将转化体pETBD38712/Rosetta Blue(DE3),用包含100mg/L的氨苄青霉素、32mg/L的氯霉素的5mL的LB培养基,以需氧条件培养12小时。将0.1mL的培养液移植到含有100mg/L的氨苄青霉素、32mg/L的氯霉素、0.2mM的IPTG的5mL的评价培养基1中,在30℃下以需氧条件培养48小时。评价培养基1的详细内容如下。
评价培养基1的组成为:
2% 葡萄糖;
1% 蛋白胨(Difco公司制);
0.5% 酵母提取物(Difco公司制);
2.4% K2HPO4;
0.6% KH2P04;
600ppm 柠檬酸铁;
100ppm 核黄素/蒸馏水(pH7.2)。
完全混合上述组成物,在常温下搅拌2小时后,使用0.45μm的过滤器进行过滤灭菌。
利用与实施例1同样的方法将培养后的培养液用于HPLC。在培养液中,检测出220mg/L的1,3-丁二醇及18mg/L的1,4-丁二醇。
(实施例5)
通过在实施例3中得到的pRSBD65和在实施例4中得到的pETBD38712,利用通常 方法对大肠杆菌Rosetta Blue(DE3)菌株进行转化。

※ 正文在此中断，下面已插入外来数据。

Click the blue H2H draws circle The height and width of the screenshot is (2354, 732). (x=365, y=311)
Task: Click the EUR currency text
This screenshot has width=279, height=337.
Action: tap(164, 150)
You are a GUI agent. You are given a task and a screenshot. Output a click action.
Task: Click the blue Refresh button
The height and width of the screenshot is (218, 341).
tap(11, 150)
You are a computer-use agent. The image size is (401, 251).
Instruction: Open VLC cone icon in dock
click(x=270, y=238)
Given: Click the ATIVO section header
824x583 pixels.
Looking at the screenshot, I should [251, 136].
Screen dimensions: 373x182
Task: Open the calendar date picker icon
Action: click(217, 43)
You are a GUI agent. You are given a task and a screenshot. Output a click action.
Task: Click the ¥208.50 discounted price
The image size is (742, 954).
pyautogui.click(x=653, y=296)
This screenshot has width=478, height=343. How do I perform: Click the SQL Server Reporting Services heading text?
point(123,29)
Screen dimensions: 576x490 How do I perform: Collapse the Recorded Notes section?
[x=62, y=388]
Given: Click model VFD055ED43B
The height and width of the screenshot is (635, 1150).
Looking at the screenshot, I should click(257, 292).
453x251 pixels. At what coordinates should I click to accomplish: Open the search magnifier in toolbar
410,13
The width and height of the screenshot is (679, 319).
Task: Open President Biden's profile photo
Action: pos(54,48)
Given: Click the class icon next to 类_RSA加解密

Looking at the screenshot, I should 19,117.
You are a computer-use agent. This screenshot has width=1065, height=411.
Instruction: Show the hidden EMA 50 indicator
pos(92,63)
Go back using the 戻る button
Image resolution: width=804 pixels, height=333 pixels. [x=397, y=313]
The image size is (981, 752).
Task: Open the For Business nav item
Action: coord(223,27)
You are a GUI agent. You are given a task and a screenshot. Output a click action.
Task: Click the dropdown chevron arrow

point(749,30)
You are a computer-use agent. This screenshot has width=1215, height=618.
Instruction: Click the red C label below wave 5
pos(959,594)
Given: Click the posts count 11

将得到的转化体pRSBD65+pETBD38712/Rosetta Blue(DE3),用包含100mg/L的氨苄青霉素、50mg/L的卡那霉素、32mg/L的氯霉素的5mL的LB培养基,在37℃下以需氧条件培养12小时。
将0.1mL的培养液移植到包含100mg/L的氨苄青霉素、50mg/L的卡那霉素、32mg/L的氯霉素、0.2mM的IPTG的5mL的评价培养基1中,在30℃下以需氧条件培养48小时。
利用与实施例1同样的方法将培养液用于HPLC。在培养液中检测出410mg/L的1,3-丁二醇和50mg/L的1,4-丁二醇。
本申请以2012年9月24日申请的日本专利申请第2012-209981号作为要求优先权的基础,本申请援引该日本专利申请第2012-209981号的全部内容。